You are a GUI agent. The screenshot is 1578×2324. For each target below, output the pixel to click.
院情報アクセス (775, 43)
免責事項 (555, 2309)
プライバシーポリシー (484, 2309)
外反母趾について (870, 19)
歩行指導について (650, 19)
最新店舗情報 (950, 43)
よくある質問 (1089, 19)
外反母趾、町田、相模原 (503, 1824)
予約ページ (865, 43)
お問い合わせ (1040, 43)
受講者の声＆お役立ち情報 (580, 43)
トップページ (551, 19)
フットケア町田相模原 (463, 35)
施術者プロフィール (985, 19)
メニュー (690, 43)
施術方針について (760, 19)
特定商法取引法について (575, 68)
━━━━━━━━━━━━━━━━━━━━
Work item
Set down every record above exactly as given.

The answer
You are a GUI agent. The screenshot is 1578×2324. For each target below, output the pixel to click.
院情報アクセス (775, 43)
免責事項 (555, 2309)
プライバシーポリシー (484, 2309)
外反母趾について (870, 19)
歩行指導について (650, 19)
最新店舗情報 (950, 43)
よくある質問 (1089, 19)
外反母趾、町田、相模原 (503, 1824)
予約ページ (865, 43)
お問い合わせ (1040, 43)
受講者の声＆お役立ち情報 (580, 43)
トップページ (551, 19)
フットケア町田相模原 (463, 35)
施術者プロフィール (985, 19)
メニュー (690, 43)
施術方針について (760, 19)
特定商法取引法について (575, 68)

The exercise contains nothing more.